1. Text Messaging (SMS)
There are more than 300 million mobile subscribers in North America, representing approximately 90% of all adults. Virtually every mobile device supports SMS. Studies indicate day-to-day use of SMS has quickly migrated into older age groups, with as much as 50% penetration among boomers. After voice, SMS is the most ubiquitous mobile technology. Any ROI metric looks better when the potential audience is 300 million consumers.
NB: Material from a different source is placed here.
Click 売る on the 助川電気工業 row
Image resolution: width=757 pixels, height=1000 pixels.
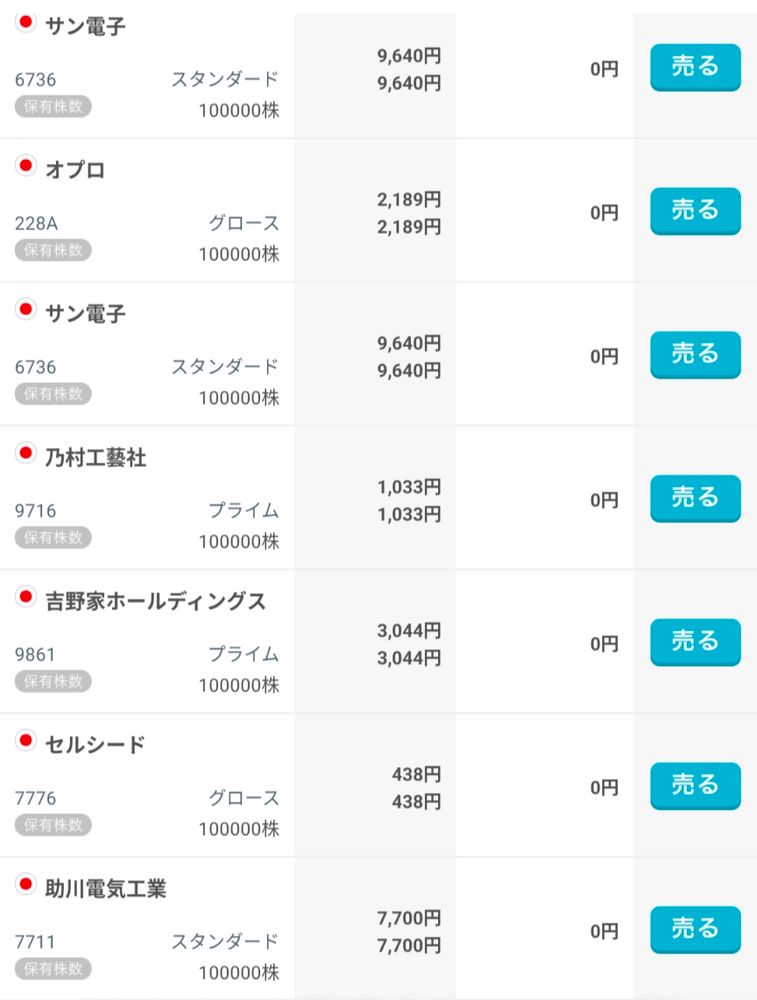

2. E-mail and Social Media
The number of consumers with feature phones or smartphones accessing personal or business e-mail accounts, and monitoring Facebook statuses and tweets, is growing quickly. E-mail and social media must be understood as components of mobile marketing. Considering how engrained e-mail and social media are within online marketing, the incremental costs to adjust for mobile-friendly content delivery should be very tolerable and seen as the lowest hanging fruit
3. Mobile Web
Twenty percent of mobile subscribers have both the device and data plan needed to access the mobile Web. The small number of subscribers with the ability to access the mobile Web creates challenging ROI metrics. The potential audience diminishes while development and infrastructure costs increase. The mobile Web, however, is vital to more interactive experiences and provides access to greater information on-demand, all while supporting SMS and mobile e-mail tactics. The mobile Web is a lynchpin of effective mobile marketing.
4. Device-specific apps
Many marketers envy the buzz around other brands' iPhone apps. But marketers looking to create apps must be cautious. The ROI of apps is inherently challenging. Among the 20% of all mobile subscribers with smartphones, only a fraction own iPhones. To deliver meaningful app experiences to all smartphone users, marketers must create several apps (Android, Blackberry, Symbian and Palm) and make a large investment. Marketers that focus on iPhone users only rely on a small relative audience of potential consumers to balance their investment.
5. Mobile Advertising
Paid search and banner advertising are growing mobile marketplaces. It is necessary to understand the potential audience is those with mobile Web access. In contrast to traditional online search, mobile search is implicitly urgent. The consumer is ready to take action; they need information and direction now. Mobile search ads can include results for local stores, access to driving directions, or a simple click-to-call to convert interest into a sale.